I partook of the usual remedies of crying, feeling, and journaling but this time, the wounds were demanding verbal expression. Part of my healing from the hell that was 1978 is to not just acknowledge my pain to myself, but also to those who have hurt me. My father is gone and I’ve been doing the mental dialogue of what I would like to say now if here were here as best I can. But my mother is here and I knew I would be doing myself a huge disservice if I swept it under the rug. I laid out my side of the story with compassion, but I was honest. She sat and listened to me, and that’s all I wanted from that encounter with my mother – to be heard.
Difficult conversations are usually avoided. The avoidance may be easier in the moment, but the ensuing price is high. The one with my mother was successful because she listened. But I’ve had difficult conversations with people who cannot hear anything that veers from their script of reality and it usually gets ugly.

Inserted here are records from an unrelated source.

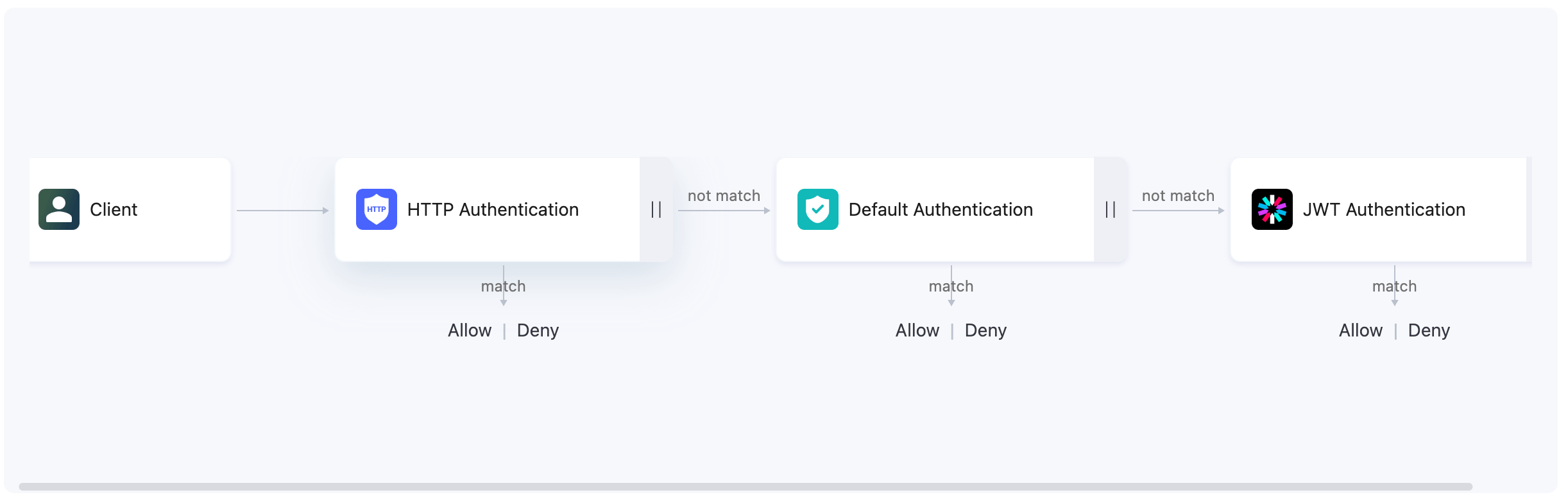Image resolution: width=1568 pixels, height=497 pixels.
Task: Choose Deny under JWT Authentication
Action: click(x=1429, y=330)
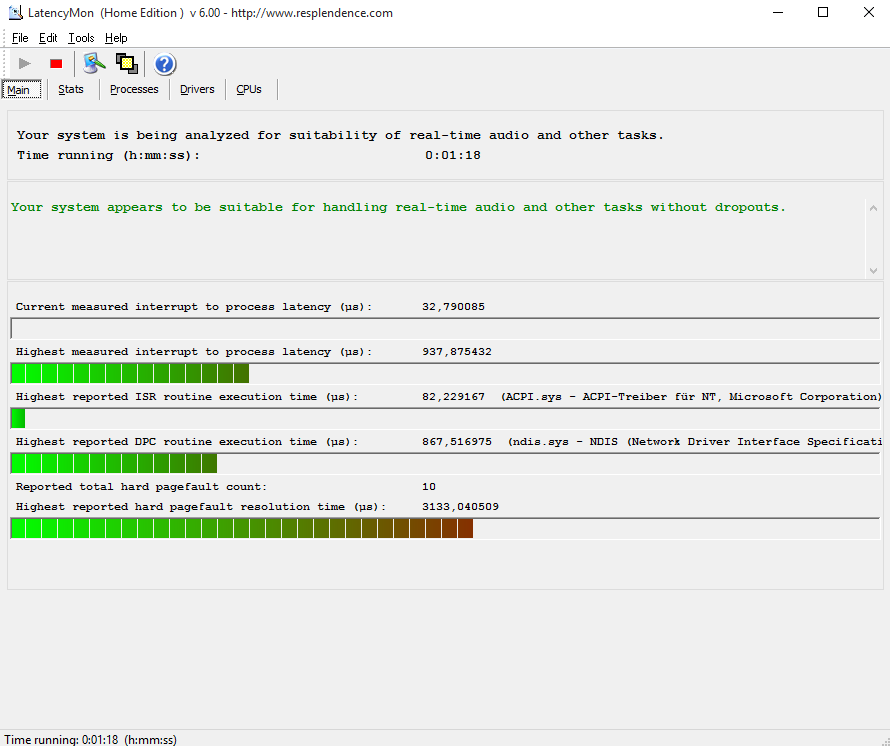Click the scroll down arrow in message box
The width and height of the screenshot is (890, 746).
pyautogui.click(x=873, y=270)
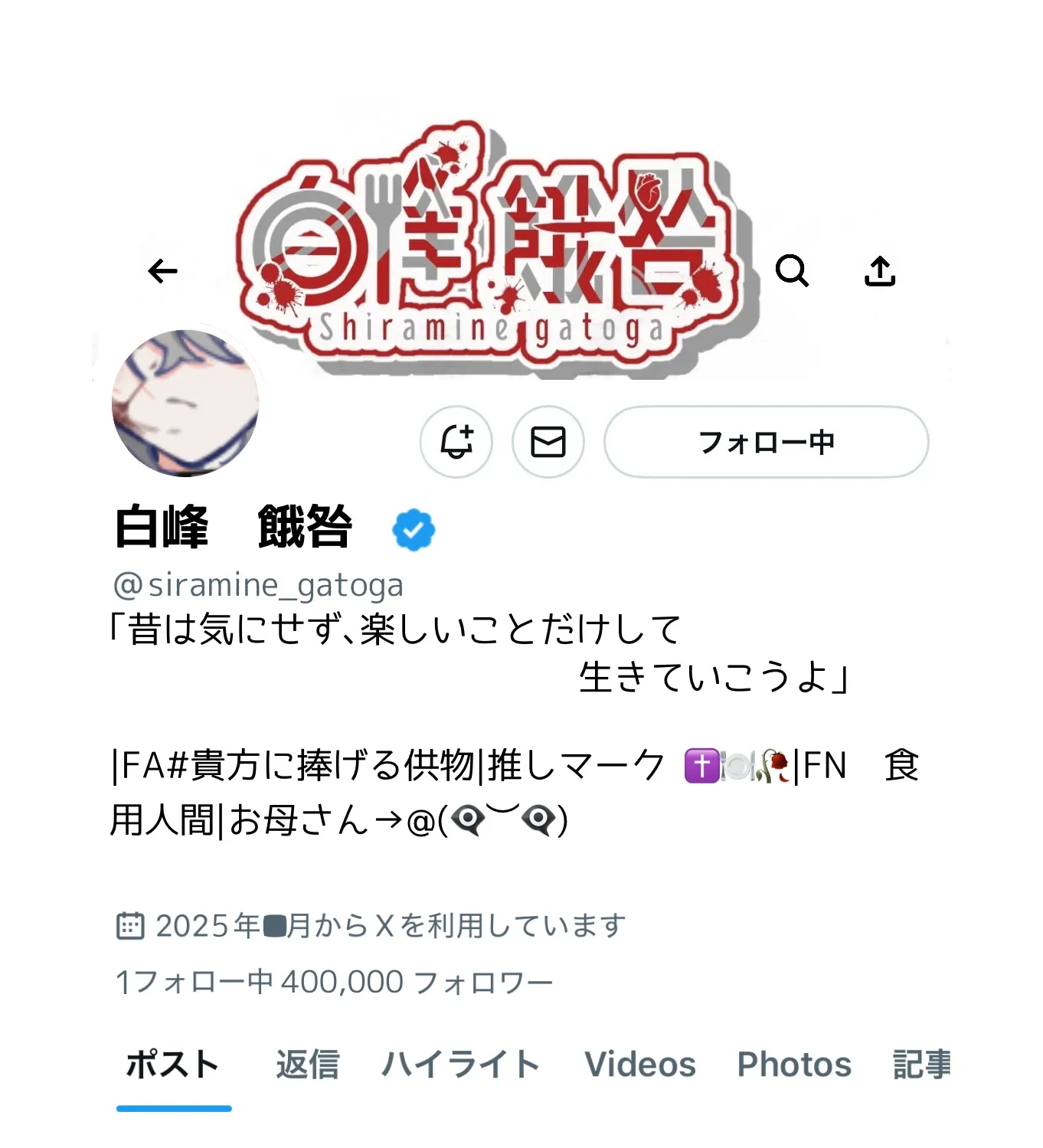
Task: Go back using the left arrow icon
Action: pyautogui.click(x=162, y=271)
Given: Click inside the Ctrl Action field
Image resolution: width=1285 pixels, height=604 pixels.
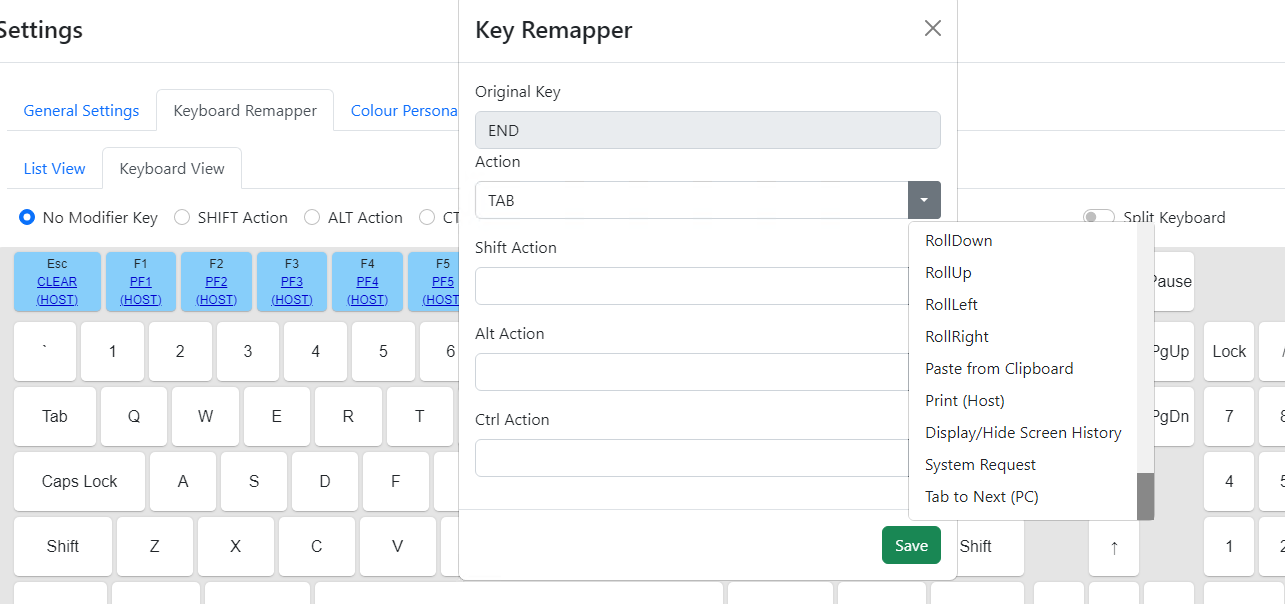Looking at the screenshot, I should point(700,458).
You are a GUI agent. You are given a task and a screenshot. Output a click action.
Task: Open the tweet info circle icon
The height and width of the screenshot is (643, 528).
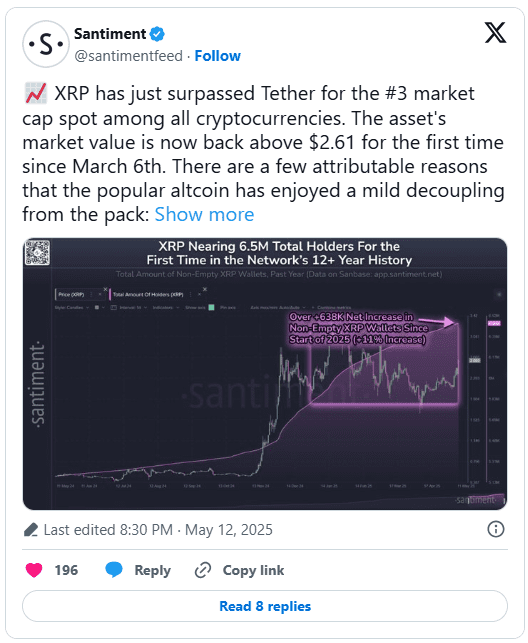click(x=496, y=529)
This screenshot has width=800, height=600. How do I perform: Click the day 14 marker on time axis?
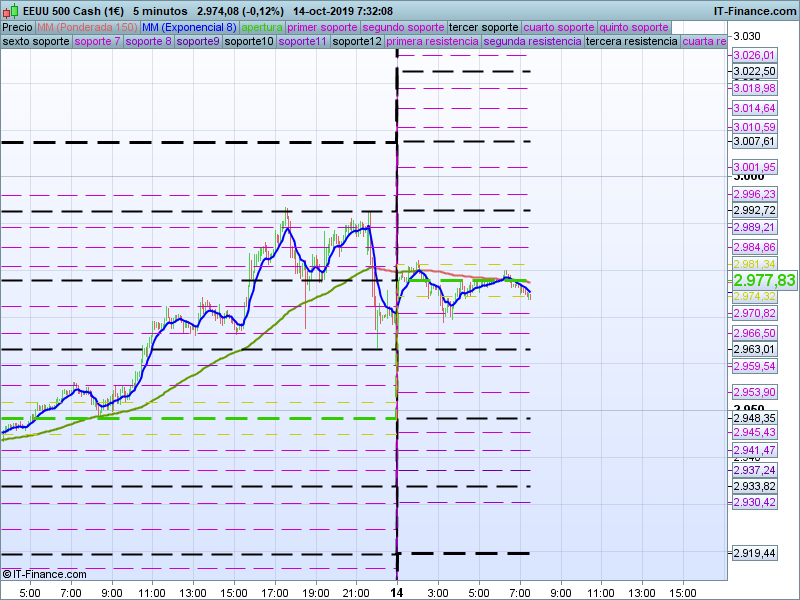397,592
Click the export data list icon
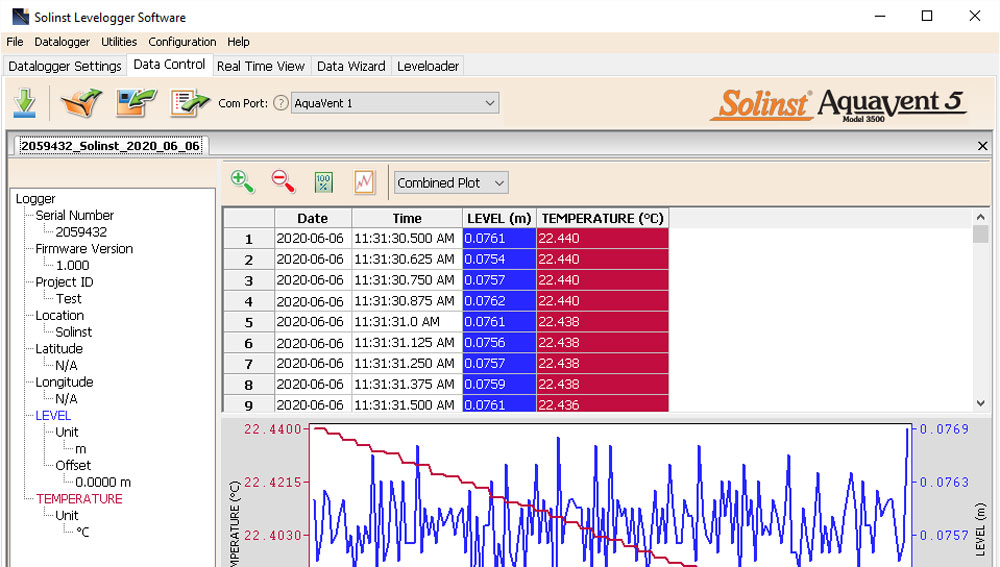The image size is (1000, 567). coord(188,103)
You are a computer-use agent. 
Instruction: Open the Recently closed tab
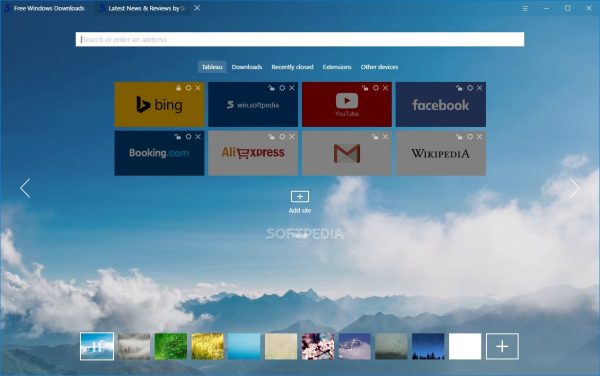(x=292, y=67)
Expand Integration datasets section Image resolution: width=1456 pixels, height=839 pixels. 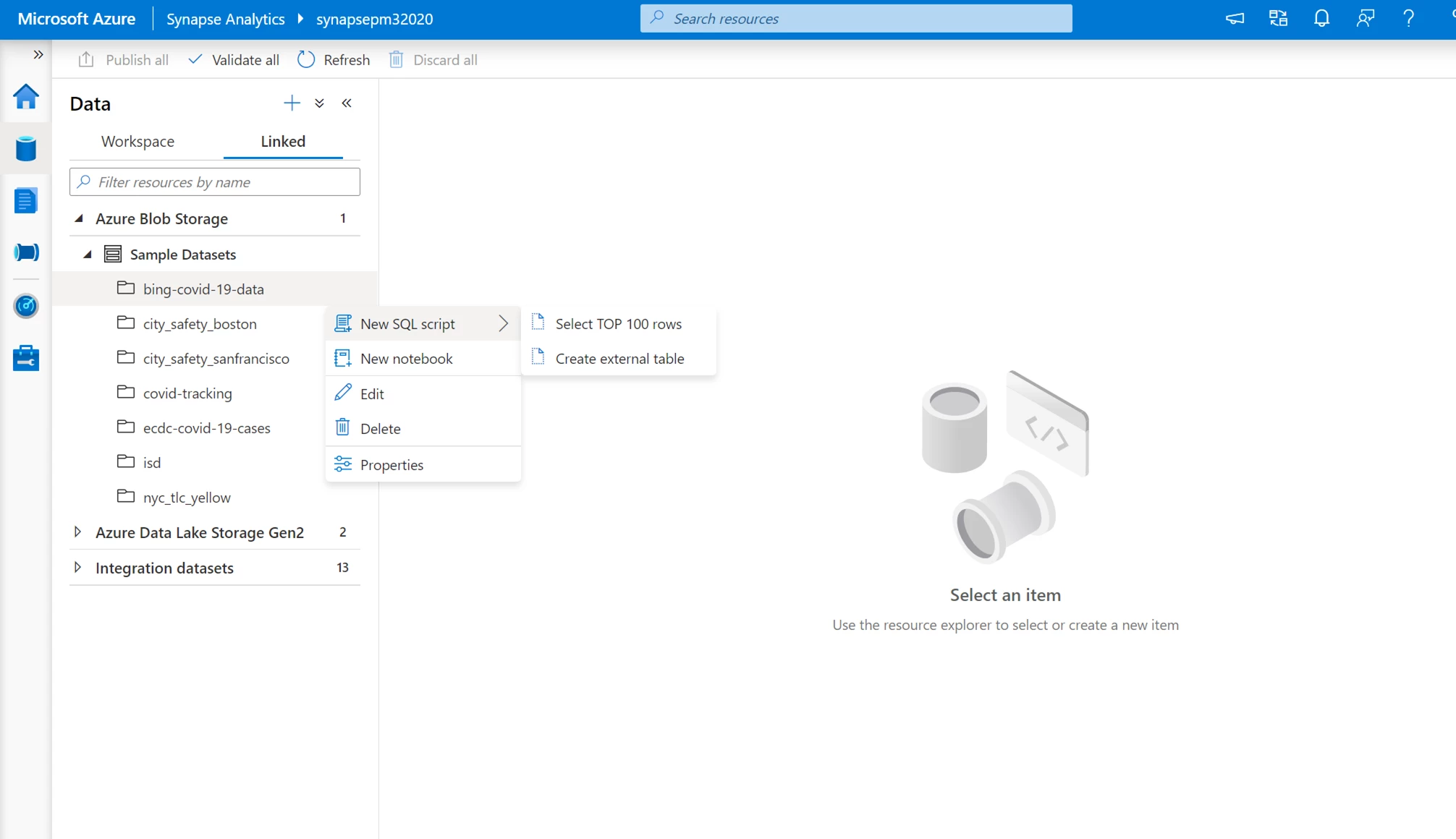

And I’ve realized that the reaction of the other isn’t the point…it’s having the courage to speak aloud about uncomfortable subjects and advocate on my own behalf. There are more conversations I need to have with others and I’m scared. That’s the truth. Maybe someday it’ll be easy, or perhaps second nature. I’m not there yet. And that’s not going to stop me. Wounds have the right to be aired. And if the past is unmistakably seeking you out, it may be time to enter the discomfort zone and let the healing begin.